Fay's steadily grew in Central New York—the resulting Fay's Drugs Company, Inc. was incorporated on October 20, 1966 and Fay's Drugs opened its headquarters in Syracuse, New York with the bulk of its operations residing in Liverpool, New York.

===Public company===
The company went public in 1969 and entered the Rochester market in 1971. In 1979, Fay's acquired the Key Drug store chain in Rochester, NY and converted them to Fay's, further expanding their Rochester area market. It also expanded into North and South Carolina that year by purchasing the Mann and Crafts drug chains. Increased supplier costs ate into profitability, and by April 1981, Fay's sold its 31 drug stores in those states to the Rite Aid. The sale reduced the size of the chain to 80 stores in upstate New York and one in Pennsylvania. Fay's installed a computerized pharmacy system in 1982. It traded on the American Stock Exchange until moving to the New York Stock Exchange in December 1982.

In 1991, Fay's Drugs acquired the 48 drug stores operated by Victory Markets as Carls Drugs. Carls Drugs was founded by Carl Panasci, brother and uncle to the Fay's Drugs founders. In January 1993, Fay's sold 10 underperforming Pennsylvania-based stores to Melville Corporation and acquired one CVS store in upstate New York. Henry Sr. died in May, at the age of 95. By this point, Fay's operated 245 drugstores in New Hampshire, New York, Pennsylvania, and Vermont, as well as 31 Wheels Discount Auto Supply Stores and 25 Paper Cutter stores in New York. In July 1994, Fay's acquired the 12-store Peterson drug store chain based in Western New York.

===Diversification efforts ===
In the mid-1980s, Fay's made an effort to diversify by opening Wheels Discount Auto Supply and Paper Cutter stores. However, these efforts proved to be short-lived. By the mid-1990s, Fay's Drugs decide to divest itself of its non-core subsidiaries.

The company closed nine under-performing stores in its Paper Cutter subsidiary in April 1993. In December 1995, the company sold its 82-store Wheels Discount Auto Supply subsidiary in New York and Pennsylvania to the Sears-owned Western Auto Supply for $37 million (~$ in ).

In 1996, the company sold its remaining 29 Paper Cutter stores to Long Island-based Party Experience Inc., a chain of party- and holiday-oriented supply stores. The stores were converted to the Party Experience format the following year.

===Sale to JCPenney===
In 1996, Fay's Drugs was sold to JCPenney for $285 million in stock. New York stores retained the Fay's name, while those in other states were changed to Thrift Drug stores. JCPenney merged its drug operations into Eckerd in 1997. Many of the original Fay's Drugs locations that have not been closed in favor of stand-alone Eckerd stores (many now Rite Aid and Walgreens locations) still feature the familiar Fay's aisle and pharmacy formats that served as models for drug chains nationwide.

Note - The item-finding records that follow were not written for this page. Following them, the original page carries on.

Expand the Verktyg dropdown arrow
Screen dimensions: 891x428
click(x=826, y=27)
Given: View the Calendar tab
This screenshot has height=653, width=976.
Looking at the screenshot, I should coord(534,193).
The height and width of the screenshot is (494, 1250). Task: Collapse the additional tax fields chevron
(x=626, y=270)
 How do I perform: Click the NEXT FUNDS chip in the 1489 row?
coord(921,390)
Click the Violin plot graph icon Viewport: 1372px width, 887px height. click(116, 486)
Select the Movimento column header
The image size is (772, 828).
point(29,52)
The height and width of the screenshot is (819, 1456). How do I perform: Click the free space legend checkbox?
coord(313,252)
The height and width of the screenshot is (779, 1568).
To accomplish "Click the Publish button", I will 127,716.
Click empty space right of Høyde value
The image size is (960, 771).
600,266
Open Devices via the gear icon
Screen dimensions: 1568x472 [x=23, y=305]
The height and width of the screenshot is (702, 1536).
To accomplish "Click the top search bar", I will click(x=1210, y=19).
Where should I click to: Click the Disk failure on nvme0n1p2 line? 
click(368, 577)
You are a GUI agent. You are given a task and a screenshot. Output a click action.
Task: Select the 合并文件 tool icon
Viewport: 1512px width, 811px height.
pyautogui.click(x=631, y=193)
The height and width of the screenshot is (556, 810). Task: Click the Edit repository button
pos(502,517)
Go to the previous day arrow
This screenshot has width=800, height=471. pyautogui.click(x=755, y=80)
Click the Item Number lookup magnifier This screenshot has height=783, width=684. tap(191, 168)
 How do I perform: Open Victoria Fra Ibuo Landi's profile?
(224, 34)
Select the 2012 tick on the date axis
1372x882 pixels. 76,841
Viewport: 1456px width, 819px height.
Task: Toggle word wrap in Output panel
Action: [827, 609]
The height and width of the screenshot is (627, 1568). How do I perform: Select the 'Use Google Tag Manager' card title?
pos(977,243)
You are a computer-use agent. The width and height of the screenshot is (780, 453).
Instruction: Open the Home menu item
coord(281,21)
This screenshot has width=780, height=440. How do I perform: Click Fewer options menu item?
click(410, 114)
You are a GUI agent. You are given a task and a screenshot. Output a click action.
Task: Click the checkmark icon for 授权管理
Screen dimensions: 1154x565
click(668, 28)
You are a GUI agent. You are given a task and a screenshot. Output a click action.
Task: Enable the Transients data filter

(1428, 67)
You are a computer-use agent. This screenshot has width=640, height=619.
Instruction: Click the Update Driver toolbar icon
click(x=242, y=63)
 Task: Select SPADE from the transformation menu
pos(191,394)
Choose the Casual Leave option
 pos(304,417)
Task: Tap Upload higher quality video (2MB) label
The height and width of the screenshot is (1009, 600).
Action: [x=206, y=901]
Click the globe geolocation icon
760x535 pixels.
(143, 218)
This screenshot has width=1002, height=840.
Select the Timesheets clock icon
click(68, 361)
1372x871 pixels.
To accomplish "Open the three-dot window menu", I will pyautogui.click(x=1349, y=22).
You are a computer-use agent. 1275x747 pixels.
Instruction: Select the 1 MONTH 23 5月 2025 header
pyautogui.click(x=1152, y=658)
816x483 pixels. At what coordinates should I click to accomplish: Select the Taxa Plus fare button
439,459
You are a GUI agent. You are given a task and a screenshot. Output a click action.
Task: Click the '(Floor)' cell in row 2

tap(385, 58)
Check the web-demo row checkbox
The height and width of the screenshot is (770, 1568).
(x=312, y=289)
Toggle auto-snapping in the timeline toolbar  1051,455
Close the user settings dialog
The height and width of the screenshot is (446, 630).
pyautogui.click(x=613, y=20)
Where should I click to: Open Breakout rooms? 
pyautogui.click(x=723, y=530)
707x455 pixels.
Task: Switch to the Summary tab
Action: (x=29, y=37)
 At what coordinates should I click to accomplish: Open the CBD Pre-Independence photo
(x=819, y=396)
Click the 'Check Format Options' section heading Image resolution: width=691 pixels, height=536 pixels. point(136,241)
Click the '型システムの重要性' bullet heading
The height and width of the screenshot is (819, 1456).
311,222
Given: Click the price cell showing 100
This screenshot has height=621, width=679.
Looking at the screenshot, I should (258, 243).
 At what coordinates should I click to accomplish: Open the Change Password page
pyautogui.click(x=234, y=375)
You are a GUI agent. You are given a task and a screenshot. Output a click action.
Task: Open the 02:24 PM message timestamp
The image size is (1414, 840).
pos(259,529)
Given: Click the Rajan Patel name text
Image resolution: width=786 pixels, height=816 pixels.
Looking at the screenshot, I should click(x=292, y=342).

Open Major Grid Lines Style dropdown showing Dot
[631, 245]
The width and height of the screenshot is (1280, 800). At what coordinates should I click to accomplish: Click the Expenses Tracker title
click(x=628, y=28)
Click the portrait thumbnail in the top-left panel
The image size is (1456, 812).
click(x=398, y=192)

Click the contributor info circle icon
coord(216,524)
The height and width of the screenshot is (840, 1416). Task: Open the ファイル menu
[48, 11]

In 2023, Rite Aid, the successor to Eckerd, filed for Chapter 11 bankruptcy amid several opioid lawsuits and declining sales. The Jean Coutu Group (PJC) USA, Inc. (the company retained this name despite its divestiture by PJC in 2007) remained an active in-name-only subsidiary of Rite Aid, along with Eckerd Corporation, as shown in the latter company's October 2023 Chapter 11 bankruptcy filings. On May 5, 2025, Rite Aid filed for Chapter 11 bankruptcy for the second time in 2 years, listing assets and liabilities between $1 billion and $10 billion. Rite Aid will sell all of its assets as part of its procedure, as it overcomes financial challenges such as debt, increased competition, and inflation, including Eckerd and Fay's Drug.